DATA LISTING ::
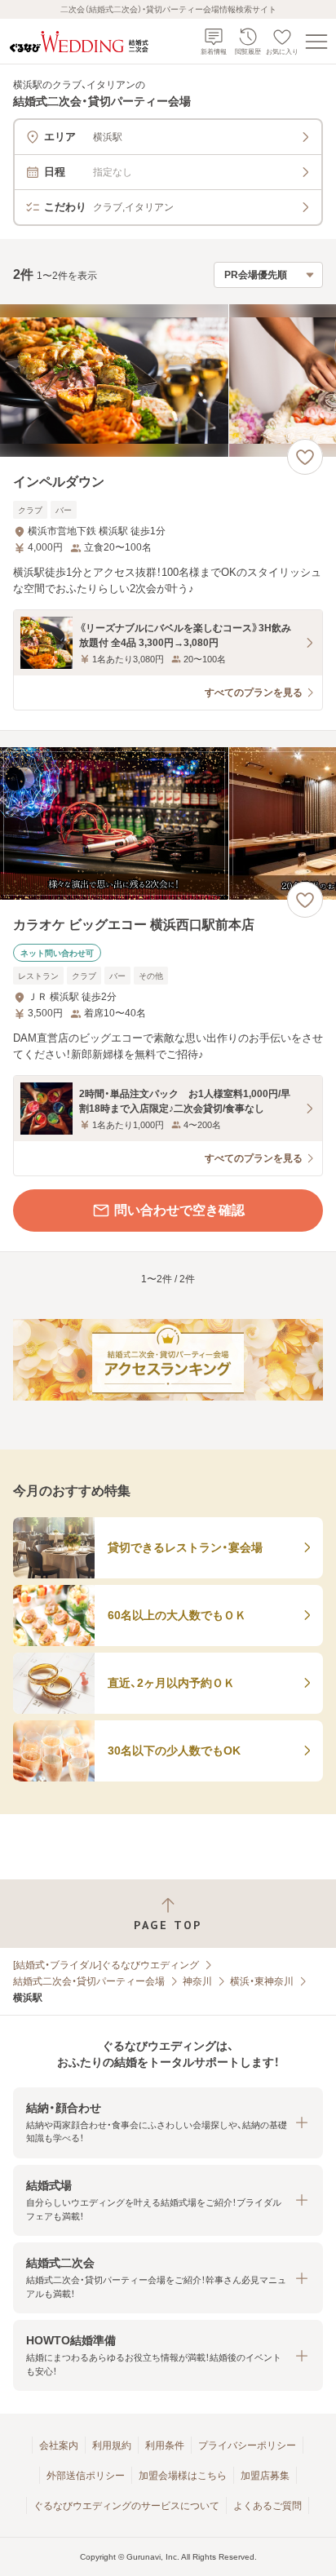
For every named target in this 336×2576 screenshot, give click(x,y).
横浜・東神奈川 (262, 1981)
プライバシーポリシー (247, 2445)
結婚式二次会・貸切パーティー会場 (89, 1981)
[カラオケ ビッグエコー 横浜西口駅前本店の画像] (168, 823)
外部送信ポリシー (85, 2475)
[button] (168, 2122)
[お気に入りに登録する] (305, 457)
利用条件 (164, 2445)
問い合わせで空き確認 (179, 1210)
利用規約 (111, 2445)
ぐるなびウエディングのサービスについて (126, 2506)
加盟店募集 (265, 2475)
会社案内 (58, 2445)
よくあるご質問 (267, 2506)
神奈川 (197, 1981)
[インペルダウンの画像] (168, 380)
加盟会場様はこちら (183, 2475)
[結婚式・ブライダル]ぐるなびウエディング (106, 1965)
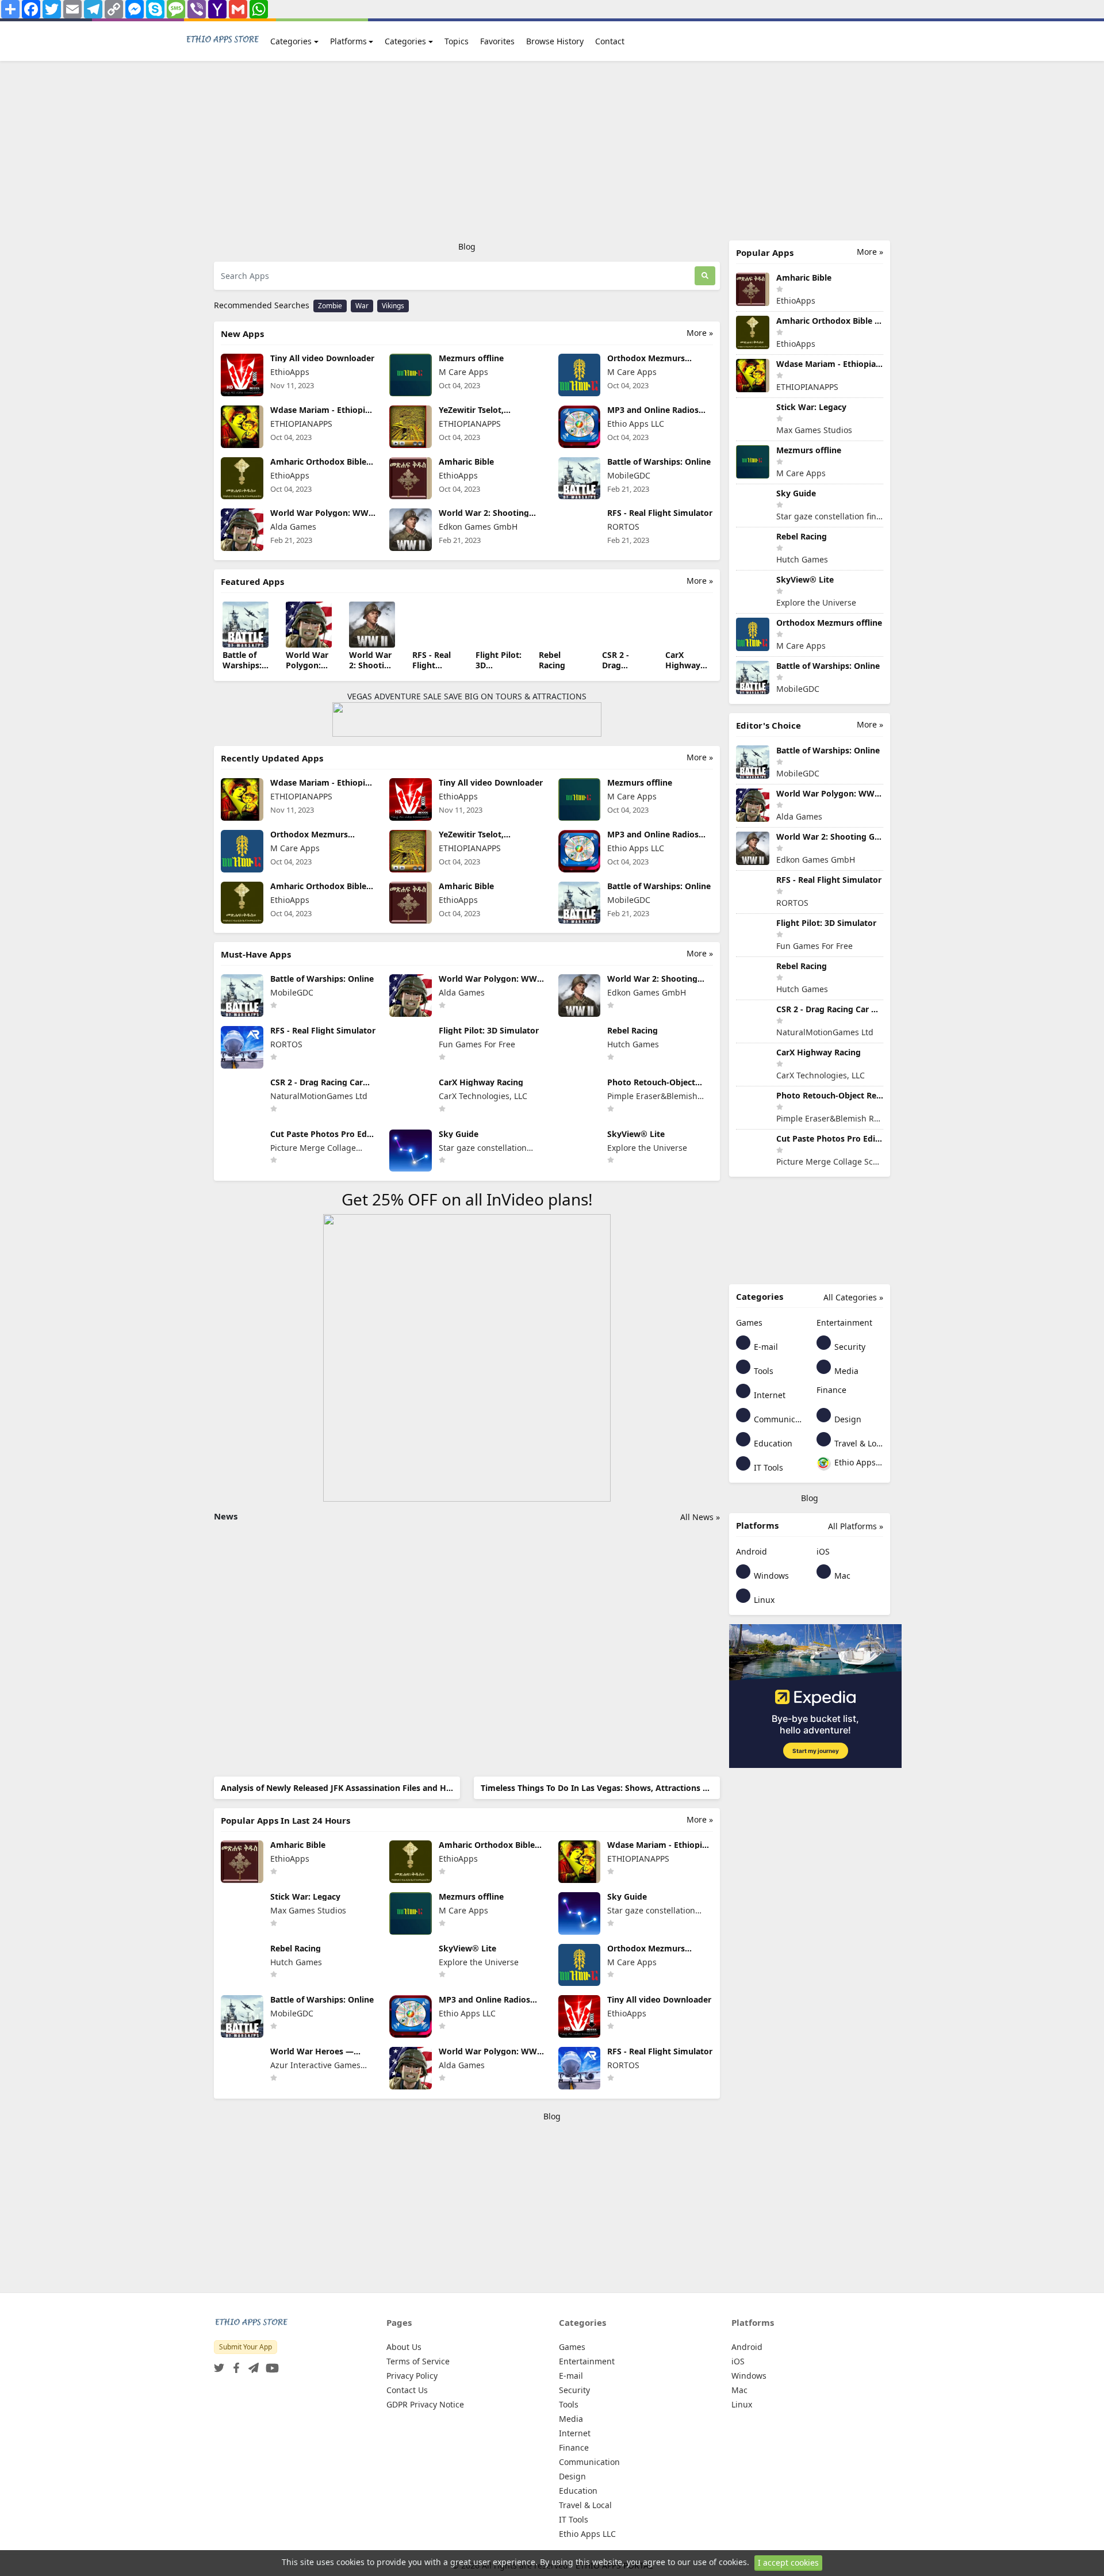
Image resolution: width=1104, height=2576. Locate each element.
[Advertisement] (552, 150)
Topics (456, 41)
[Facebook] (234, 2364)
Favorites (497, 41)
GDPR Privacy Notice (425, 2404)
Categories (291, 41)
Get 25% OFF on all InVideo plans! (467, 1199)
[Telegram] (251, 2364)
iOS (823, 1551)
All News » (700, 1516)
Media (845, 1370)
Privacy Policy (412, 2375)
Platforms (348, 41)
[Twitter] (219, 2364)
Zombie (330, 306)
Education (772, 1443)
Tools (762, 1370)
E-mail (765, 1346)
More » (700, 332)
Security (848, 1346)
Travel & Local (857, 1443)
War (362, 306)
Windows (770, 1575)
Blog (467, 246)
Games (749, 1322)
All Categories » (853, 1297)
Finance (831, 1389)
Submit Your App (245, 2347)
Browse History (555, 41)
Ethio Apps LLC (857, 1462)
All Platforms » (855, 1526)
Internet (768, 1395)
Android (751, 1551)
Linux (763, 1599)
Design (846, 1419)
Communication (777, 1419)
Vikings (393, 306)
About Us (403, 2346)
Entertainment (844, 1322)
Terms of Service (418, 2361)
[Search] (705, 275)
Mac (841, 1575)
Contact (609, 41)
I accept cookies (788, 2562)
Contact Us (407, 2389)
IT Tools (767, 1467)
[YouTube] (270, 2364)
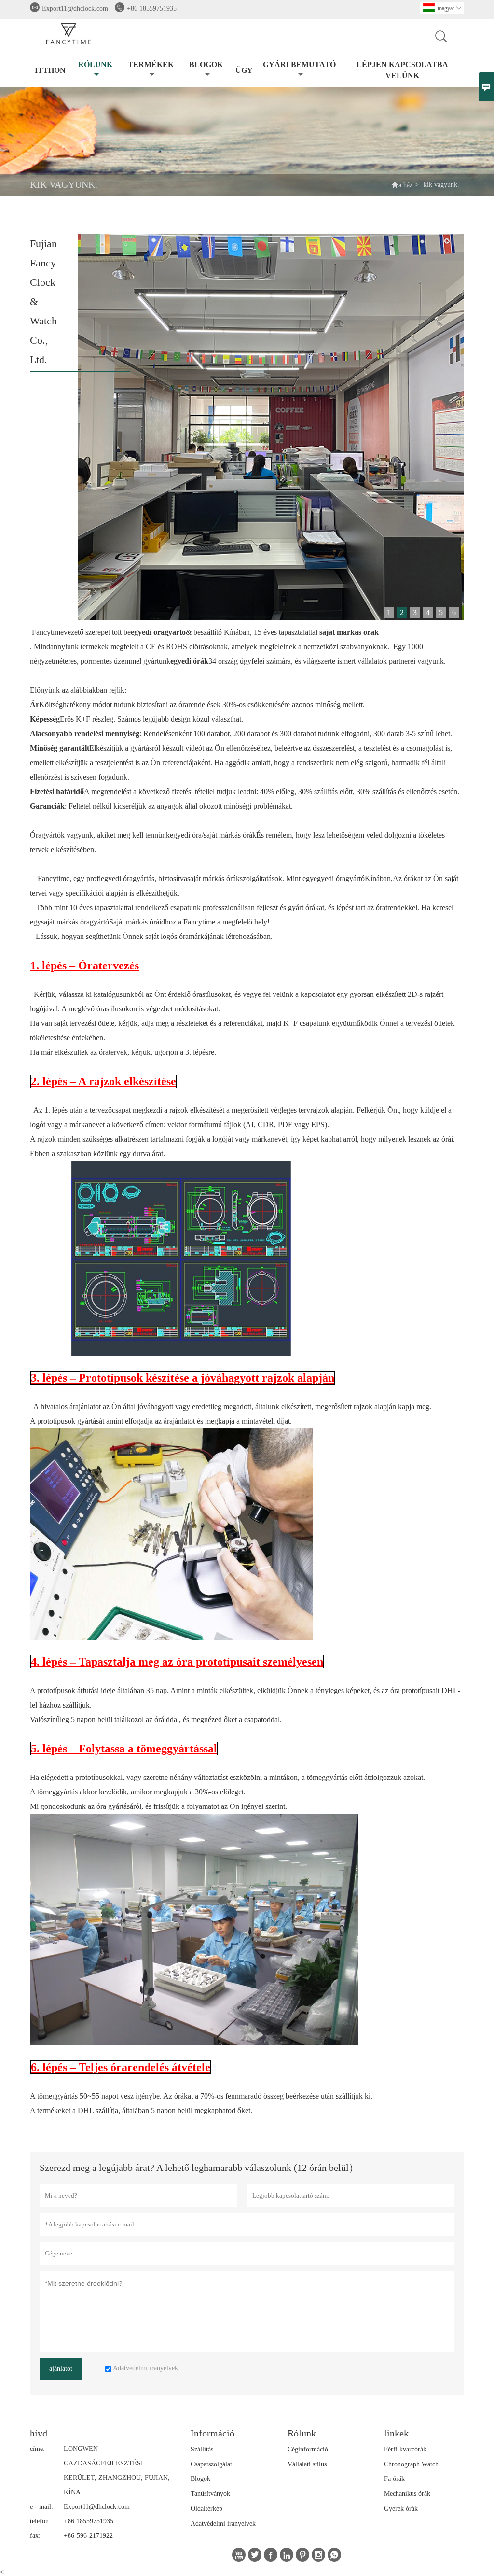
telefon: (40, 2521)
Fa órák (394, 2478)
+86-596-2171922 (88, 2535)
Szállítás (202, 2449)
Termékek (151, 64)
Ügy (244, 70)
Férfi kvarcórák (405, 2449)
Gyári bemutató (299, 64)
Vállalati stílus (307, 2464)
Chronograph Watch (411, 2464)
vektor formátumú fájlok (204, 1124)
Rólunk (95, 64)
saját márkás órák (230, 835)
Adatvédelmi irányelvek (223, 2523)
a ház (405, 185)
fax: (35, 2535)
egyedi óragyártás (127, 878)
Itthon (50, 70)
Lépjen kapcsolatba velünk (402, 70)
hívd (38, 2433)
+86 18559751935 (152, 8)
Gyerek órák (401, 2508)
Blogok (206, 64)
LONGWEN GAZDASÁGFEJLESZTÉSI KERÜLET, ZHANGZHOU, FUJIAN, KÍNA (117, 2470)
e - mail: (41, 2506)
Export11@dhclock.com (75, 8)
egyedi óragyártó (339, 878)
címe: (37, 2448)
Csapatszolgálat (211, 2464)
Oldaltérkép (206, 2508)
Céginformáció (308, 2449)
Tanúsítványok (210, 2493)
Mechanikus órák (407, 2493)
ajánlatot (60, 2368)
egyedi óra (186, 835)
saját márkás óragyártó (75, 922)
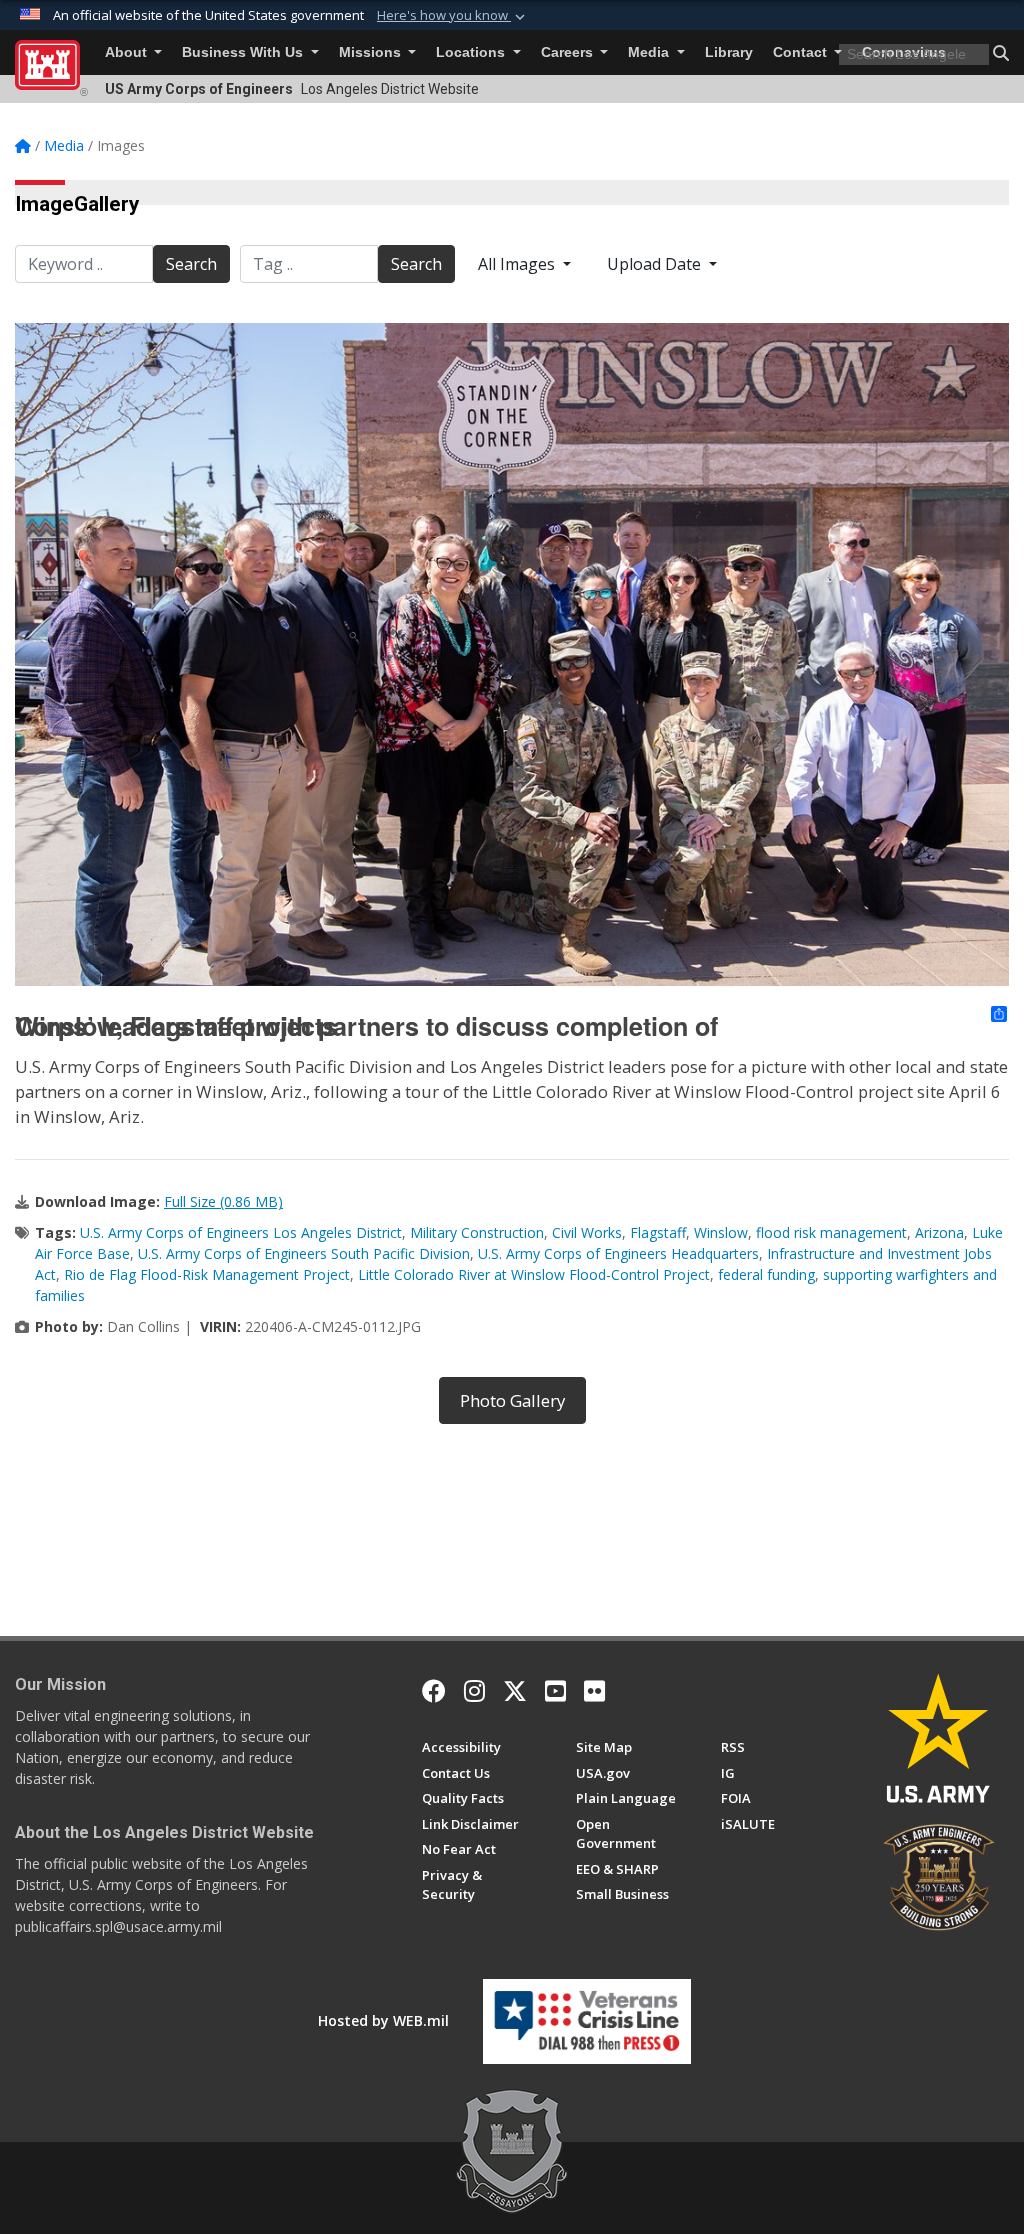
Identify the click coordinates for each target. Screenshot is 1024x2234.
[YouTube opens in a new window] (555, 1691)
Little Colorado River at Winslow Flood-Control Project (534, 1274)
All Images (518, 264)
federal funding (766, 1274)
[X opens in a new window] (515, 1691)
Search (191, 264)
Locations (472, 52)
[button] (453, 16)
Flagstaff (658, 1232)
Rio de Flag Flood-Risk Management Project (207, 1274)
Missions (372, 52)
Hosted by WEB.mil (383, 2020)
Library (729, 52)
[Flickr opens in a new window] (594, 1691)
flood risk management (831, 1232)
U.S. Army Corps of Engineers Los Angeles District (241, 1232)
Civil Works (587, 1232)
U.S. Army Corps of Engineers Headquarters (618, 1253)
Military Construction (477, 1232)
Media (650, 52)
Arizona (939, 1232)
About (128, 52)
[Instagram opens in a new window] (474, 1691)
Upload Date (656, 264)
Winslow (721, 1232)
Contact (802, 52)
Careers (569, 52)
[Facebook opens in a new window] (434, 1691)
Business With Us (244, 52)
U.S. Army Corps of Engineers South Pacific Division (304, 1253)
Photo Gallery (512, 1400)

WHAT IS NEEDED :: Look above for the line with "e - mail: (41, 2506)" and the line with "Careers (569, 52)", then copy exactly the lines from the first through the second, both kept, with no pictures.

OUTPUT ::
e - mail: (41, 2506)
Export11@dhclock.com (75, 8)
egyedi óragyártó (339, 878)
címe: (37, 2448)
Csapatszolgálat (211, 2464)
Oldaltérkép (206, 2508)
Céginformáció (308, 2449)
Tanúsítványok (210, 2493)
Mechanikus órák (407, 2493)
ajánlatot (60, 2368)
egyedi óra (186, 835)
saját márkás óragyártó (75, 922)
Identify the click coordinates for each target. Screenshot is 1024x2234.
[YouTube opens in a new window] (555, 1691)
Little Colorado River at Winslow Flood-Control Project (534, 1274)
All Images (518, 264)
federal funding (766, 1274)
[X opens in a new window] (515, 1691)
Search (191, 264)
Locations (472, 52)
[button] (453, 16)
Flagstaff (658, 1232)
Rio de Flag Flood-Risk Management Project (207, 1274)
Missions (372, 52)
Hosted by WEB.mil (383, 2020)
Library (729, 52)
[Flickr opens in a new window] (594, 1691)
flood risk management (831, 1232)
U.S. Army Corps of Engineers Los Angeles District (241, 1232)
Civil Works (587, 1232)
U.S. Army Corps of Engineers Headquarters (618, 1253)
Military Construction (477, 1232)
Media (650, 52)
Arizona (939, 1232)
About (128, 52)
[Instagram opens in a new window] (474, 1691)
Upload Date (656, 264)
Winslow (721, 1232)
Contact (802, 52)
Careers (569, 52)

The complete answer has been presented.